**AIM OF THE TASK**
Find the line with "bitcoin (BTC) (298, 501)" in the records below. Copy it and every line after it, up to and including the line with "Cryptocurrency (273, 37)".

________________________

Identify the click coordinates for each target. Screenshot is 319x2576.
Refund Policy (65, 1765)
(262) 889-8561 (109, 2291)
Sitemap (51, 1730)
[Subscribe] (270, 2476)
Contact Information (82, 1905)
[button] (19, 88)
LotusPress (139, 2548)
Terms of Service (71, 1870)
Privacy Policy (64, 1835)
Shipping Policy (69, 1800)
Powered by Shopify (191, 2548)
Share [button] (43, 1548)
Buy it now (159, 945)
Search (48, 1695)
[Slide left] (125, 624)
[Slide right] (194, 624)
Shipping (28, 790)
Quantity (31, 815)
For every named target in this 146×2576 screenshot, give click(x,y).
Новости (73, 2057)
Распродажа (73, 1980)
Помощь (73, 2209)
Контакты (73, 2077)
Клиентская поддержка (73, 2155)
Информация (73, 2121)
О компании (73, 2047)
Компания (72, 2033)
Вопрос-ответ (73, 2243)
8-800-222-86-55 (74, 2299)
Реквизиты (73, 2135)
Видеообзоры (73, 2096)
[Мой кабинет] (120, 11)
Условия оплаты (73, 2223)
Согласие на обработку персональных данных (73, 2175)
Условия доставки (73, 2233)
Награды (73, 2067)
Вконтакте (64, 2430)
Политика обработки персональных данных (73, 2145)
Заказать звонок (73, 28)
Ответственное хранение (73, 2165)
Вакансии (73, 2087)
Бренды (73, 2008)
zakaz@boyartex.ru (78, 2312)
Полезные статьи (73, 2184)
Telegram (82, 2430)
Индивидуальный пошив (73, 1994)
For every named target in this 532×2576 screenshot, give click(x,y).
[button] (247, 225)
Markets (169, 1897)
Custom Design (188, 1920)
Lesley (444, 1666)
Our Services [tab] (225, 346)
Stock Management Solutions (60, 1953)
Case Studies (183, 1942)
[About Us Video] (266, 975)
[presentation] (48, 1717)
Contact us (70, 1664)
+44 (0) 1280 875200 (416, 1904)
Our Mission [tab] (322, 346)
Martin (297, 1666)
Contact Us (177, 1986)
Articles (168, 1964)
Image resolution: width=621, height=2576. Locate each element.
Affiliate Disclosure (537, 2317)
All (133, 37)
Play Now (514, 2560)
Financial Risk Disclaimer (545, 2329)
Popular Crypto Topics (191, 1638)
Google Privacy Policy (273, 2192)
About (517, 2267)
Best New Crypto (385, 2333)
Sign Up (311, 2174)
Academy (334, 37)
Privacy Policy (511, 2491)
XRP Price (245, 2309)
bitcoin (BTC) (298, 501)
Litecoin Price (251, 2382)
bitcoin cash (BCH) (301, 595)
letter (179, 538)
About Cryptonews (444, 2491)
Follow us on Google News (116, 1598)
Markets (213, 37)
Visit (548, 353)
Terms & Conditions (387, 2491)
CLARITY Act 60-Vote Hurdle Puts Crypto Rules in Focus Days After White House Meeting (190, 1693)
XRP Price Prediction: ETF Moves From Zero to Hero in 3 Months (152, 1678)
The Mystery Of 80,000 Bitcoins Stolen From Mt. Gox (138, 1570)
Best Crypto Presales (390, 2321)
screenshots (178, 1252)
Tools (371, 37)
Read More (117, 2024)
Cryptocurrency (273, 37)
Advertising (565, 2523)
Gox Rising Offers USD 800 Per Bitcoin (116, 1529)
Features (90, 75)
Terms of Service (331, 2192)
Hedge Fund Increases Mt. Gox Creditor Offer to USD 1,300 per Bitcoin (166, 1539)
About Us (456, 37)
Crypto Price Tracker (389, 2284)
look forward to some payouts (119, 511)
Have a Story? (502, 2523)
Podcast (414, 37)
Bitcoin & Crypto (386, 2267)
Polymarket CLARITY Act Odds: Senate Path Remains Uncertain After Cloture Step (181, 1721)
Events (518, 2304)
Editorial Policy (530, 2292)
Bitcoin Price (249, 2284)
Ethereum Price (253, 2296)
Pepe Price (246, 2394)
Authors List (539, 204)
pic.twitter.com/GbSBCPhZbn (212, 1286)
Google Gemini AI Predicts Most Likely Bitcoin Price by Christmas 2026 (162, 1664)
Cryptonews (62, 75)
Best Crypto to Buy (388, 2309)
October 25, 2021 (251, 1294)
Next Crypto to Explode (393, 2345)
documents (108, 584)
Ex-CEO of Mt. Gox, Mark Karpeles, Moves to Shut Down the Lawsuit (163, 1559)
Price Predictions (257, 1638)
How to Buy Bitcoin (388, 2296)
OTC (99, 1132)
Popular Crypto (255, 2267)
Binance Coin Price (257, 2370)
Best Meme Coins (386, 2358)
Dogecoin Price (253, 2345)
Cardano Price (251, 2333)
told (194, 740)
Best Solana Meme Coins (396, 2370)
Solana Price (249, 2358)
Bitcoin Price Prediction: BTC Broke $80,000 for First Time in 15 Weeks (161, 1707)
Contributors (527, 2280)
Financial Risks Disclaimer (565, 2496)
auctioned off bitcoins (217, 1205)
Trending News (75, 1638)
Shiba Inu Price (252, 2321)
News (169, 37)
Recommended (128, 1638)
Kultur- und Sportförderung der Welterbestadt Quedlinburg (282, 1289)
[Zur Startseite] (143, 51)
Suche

________________________

**YOUR RESPONSE**
bitcoin (BTC) (298, 501)
Litecoin Price (251, 2382)
bitcoin cash (BCH) (301, 595)
letter (179, 538)
About Cryptonews (444, 2491)
Follow us on Google News (116, 1598)
Markets (213, 37)
Visit (548, 353)
Terms & Conditions (387, 2491)
CLARITY Act 60-Vote Hurdle Puts Crypto Rules in Focus Days After White House Meeting (190, 1693)
XRP Price Prediction: ETF Moves From Zero to Hero in 3 Months (152, 1678)
The Mystery Of 80,000 Bitcoins Stolen From Mt. Gox (138, 1570)
Best Crypto Presales (390, 2321)
screenshots (178, 1252)
Tools (371, 37)
Read More (117, 2024)
Cryptocurrency (273, 37)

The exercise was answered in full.